I agree with OP. PredictIt should create its own polling aggregation page, with transparent rules about which polls get included and when it gets updated. This would 1) solve problems about RCP being inconsistent and opaque, and 2) drive more traffic to the site.
+1 for this. The prediction should be about Obama's approval ratings, not about how & when the guys at RCP choose to update. Any progress on this?
I completely agree on this. I would add that I saw this question asked in an old webinar on youtube from 2014. The CEO said something like "we have approached them about being more consistent. Averaging polls together ourself would be onerous". Obviously, we all know that it wouldn't be that difficult, as many here have pointed out. It wouldn't surprise me if there's an "arrangement" a foot here.
Just started betting this week to put money on McMullen being at 20% on the RCP average on 10/24. When I bought them I didn't realize that the bet was more along the lines of, "will RCP drop his single-digit polls from September by 10/24?" That is much less fun to predict and could turn me away from the cite completely.
These complaints come with the territory of betting on subjective things.
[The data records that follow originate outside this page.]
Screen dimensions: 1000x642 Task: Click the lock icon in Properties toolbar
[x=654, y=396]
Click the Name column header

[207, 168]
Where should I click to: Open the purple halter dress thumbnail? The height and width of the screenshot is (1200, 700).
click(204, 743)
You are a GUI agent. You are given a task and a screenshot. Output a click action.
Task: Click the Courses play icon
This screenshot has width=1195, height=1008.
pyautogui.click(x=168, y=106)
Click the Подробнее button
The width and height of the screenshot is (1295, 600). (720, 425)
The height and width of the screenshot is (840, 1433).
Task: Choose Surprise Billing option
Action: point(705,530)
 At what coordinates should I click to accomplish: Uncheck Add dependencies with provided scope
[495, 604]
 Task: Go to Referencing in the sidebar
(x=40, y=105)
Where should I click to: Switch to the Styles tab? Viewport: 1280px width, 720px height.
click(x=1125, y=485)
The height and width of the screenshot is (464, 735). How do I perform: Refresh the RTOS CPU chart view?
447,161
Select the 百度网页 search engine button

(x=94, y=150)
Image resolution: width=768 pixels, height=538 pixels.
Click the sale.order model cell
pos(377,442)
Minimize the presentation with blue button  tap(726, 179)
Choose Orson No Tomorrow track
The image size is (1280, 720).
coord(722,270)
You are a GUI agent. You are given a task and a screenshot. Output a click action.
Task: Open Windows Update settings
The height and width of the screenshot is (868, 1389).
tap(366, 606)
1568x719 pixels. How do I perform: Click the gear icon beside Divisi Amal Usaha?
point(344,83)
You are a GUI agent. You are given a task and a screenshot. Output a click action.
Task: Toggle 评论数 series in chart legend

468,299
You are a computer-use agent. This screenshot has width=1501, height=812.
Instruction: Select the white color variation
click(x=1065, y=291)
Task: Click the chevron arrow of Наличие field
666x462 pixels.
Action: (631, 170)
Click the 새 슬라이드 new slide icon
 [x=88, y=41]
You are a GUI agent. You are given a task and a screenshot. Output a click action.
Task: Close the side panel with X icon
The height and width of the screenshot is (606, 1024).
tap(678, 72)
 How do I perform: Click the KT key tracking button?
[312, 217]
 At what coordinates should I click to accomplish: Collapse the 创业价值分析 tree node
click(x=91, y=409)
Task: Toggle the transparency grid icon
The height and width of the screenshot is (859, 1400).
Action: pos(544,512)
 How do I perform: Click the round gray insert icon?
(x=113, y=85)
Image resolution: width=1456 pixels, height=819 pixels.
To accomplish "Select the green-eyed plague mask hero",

Polling, despite all its attempts to be scientific, is limited to editorial judgements as to what gets polled when, how it gets polled, what models are used to weight the data, how the data is acquired. Double that with the choices of what polls to use in averaging, what ones are available to average, and how frequently do they update.
Worse are the "fact checking" markets. The numbers of "lies" told by one candidate or another depends on how many statements are parsed, in what detail, and not to mention the grey area of subjective judgements of statements that are treated as black and white true or false when there is a degree of uncertainty.
I wouldn't cry if these markets weren't used in the future, as the nature of what these statistics are in the moment change based on editorial choices of the source. In fact, I wouldn't be surprised in the future if RCP objected to being used in this manner.